Dashboard-Mounted Smartphones Network Together to Watch for Red Light Patterns, Help Drivers Commute Efficiently
Clay Dillow
at 23:58 PM Aug 26 2011
Dashboard-Mounted Smartphones Network Together to Watch for Red Light Patterns, Help Drivers Commute Efficiently
MIT's SignalGuru
Christine Daniloff via MIT News
Mobile // 

The perceived future of driving tends to revolve around a networked traffic infrastructure in which cars, traffic signals, and other roadway implements talk to each other electronically to optimise traffic flow and make driving more efficient all around. But MIT researchers think we can do many of these things on an existing network: the one that ties all of our smartphones together. A network of camera-equipped mobile devices mounted on dashboards could crowd source information about traffic signals and tell drivers what speed to maintain to avoid waiting at traffic lights. The idea stems from an already popular smartphone setup in which drivers perch their smartphones in dashboard brackets and use them as navigation devices. The MIT team built their SignalGuru app to take advantage of the camera on the other side of the phone by collecting stoplight data as cars drive around and feeding it back to a central system that then builds a larger picture of a city's traffic flow.

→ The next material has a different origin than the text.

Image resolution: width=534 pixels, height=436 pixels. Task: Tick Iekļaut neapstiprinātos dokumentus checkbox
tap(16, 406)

The system could presumably be built out to incorporate all kinds of other useful data, the researchers say, like the locations of city buses, gas prices (via gas station signage), or where parking spaces are available. But the main idea is to build a realtime network of traffic signal timing. The app can then use GPS location to tell where a driver is, how quickly he or she is approaching a stoplight, and where that stoplight is in its green-yellow-red cycle.

From there, it does some simple math, telling the driver what speed to run to ensure he or she doesn't have to make a complete stop at the upcoming light. That generally involves slowing down, but it doesn't cost the driver any time overall, and the savings are in the gas tank. In tests, SignalGuru helped drivers shave 20 percent off their fuel consumption by cutting down on stopping and accelerating.

In those same tests SignalGuru was able to establish accuracy down to two-thirds of a second for signal changes. That could theoretically improve even more with more data--that is, with more people using the system. That's both the key and the catch: SignalGuru is one of those things that only works with lots of data. So it might be difficult to get enough people participating in the system, but once it hit a certain tipping point it could become a very effective system that requires no additional roadway infrastructure to be installed.